What needs to be done:
Return every line of the records that contains the string "Task". Case counts.

Data rows:
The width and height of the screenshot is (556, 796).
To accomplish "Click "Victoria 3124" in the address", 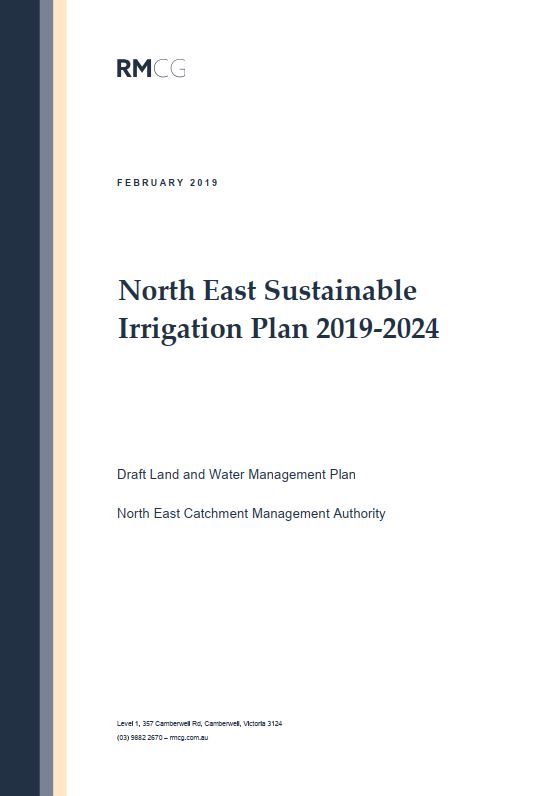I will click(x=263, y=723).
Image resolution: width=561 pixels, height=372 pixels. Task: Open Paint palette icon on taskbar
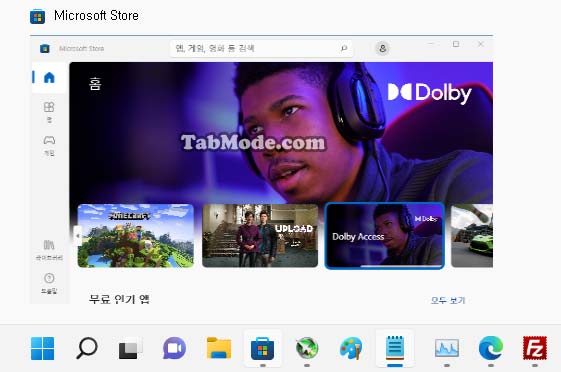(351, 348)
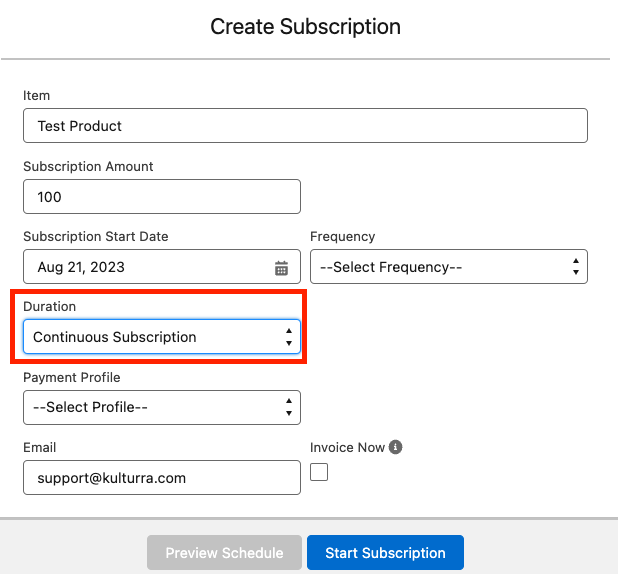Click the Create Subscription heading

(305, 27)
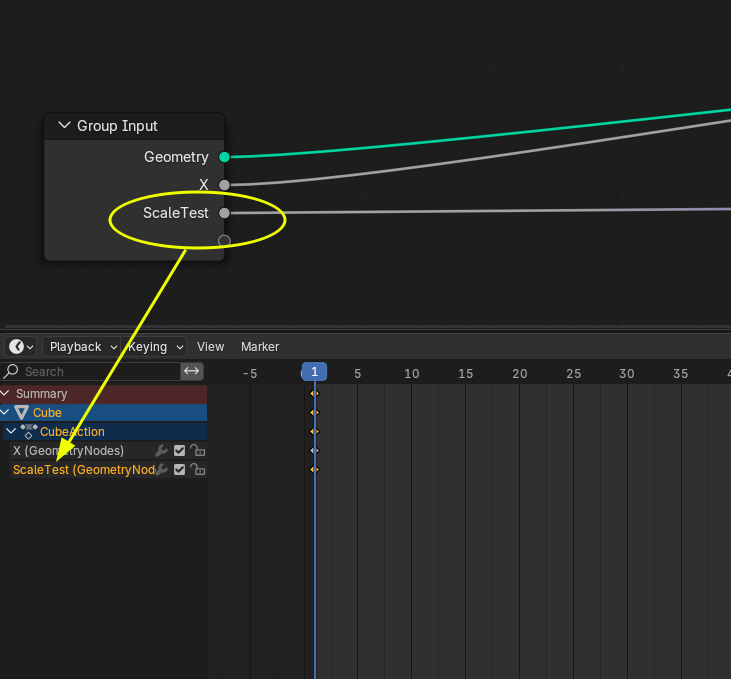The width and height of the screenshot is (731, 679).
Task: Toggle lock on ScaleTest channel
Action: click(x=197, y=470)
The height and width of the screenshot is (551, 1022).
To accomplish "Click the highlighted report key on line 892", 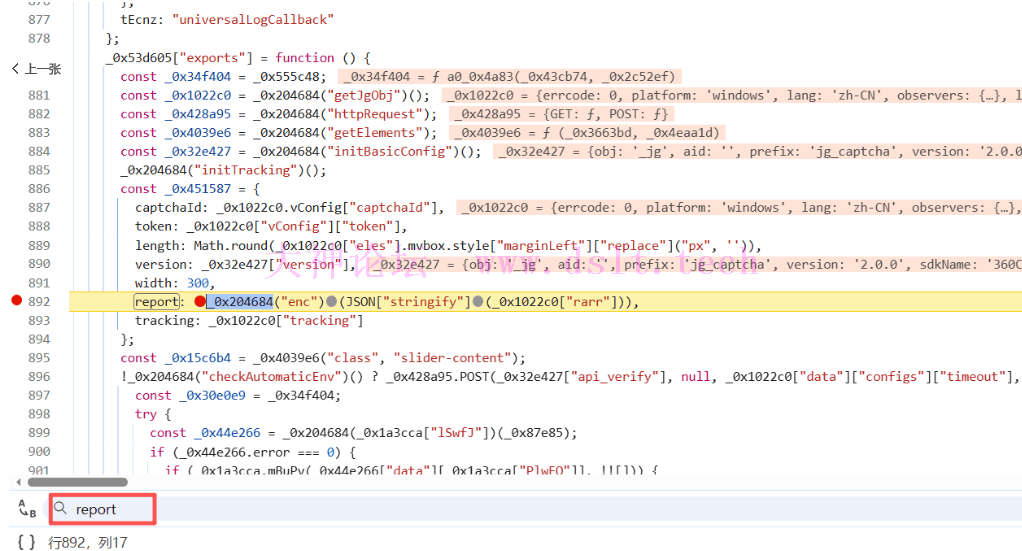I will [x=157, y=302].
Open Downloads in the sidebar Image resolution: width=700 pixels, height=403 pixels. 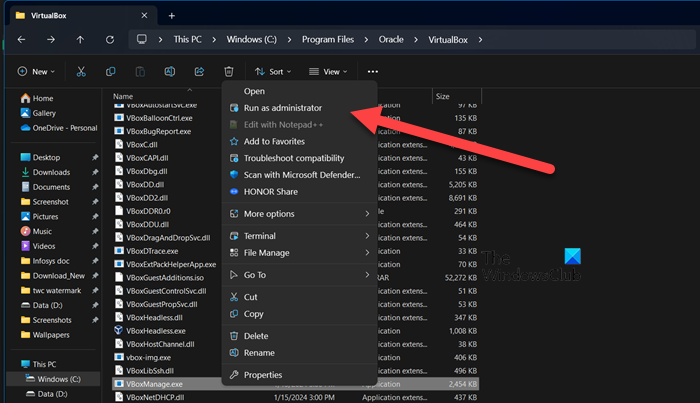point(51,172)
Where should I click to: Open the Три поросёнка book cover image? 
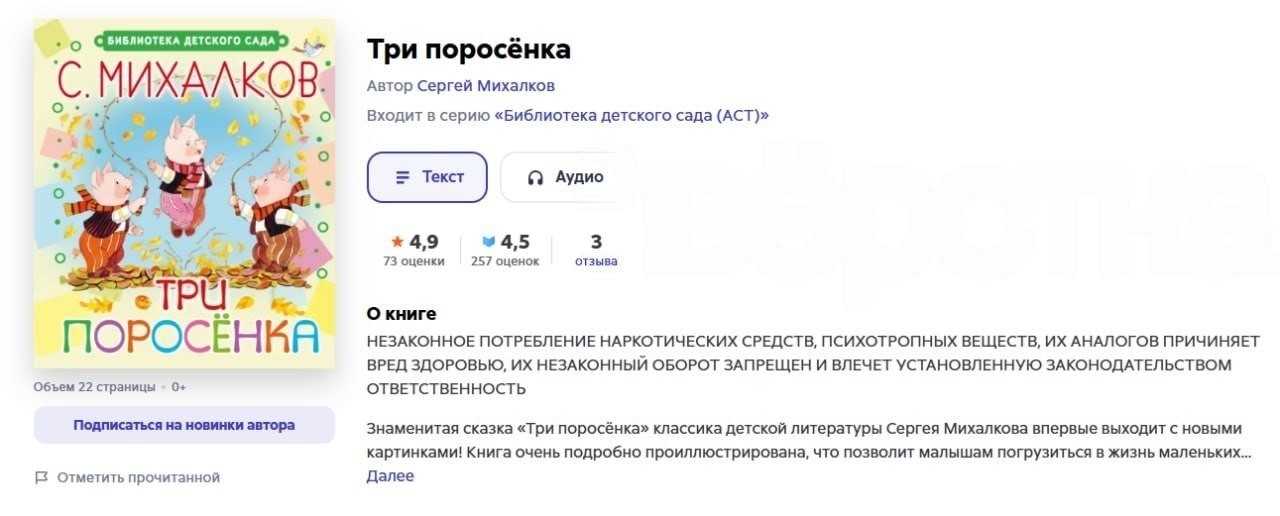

The result:
Image resolution: width=561 pixels, height=372 pixels. Task: Open Paint palette icon on taskbar
Task: Toggle lock on ScaleTest channel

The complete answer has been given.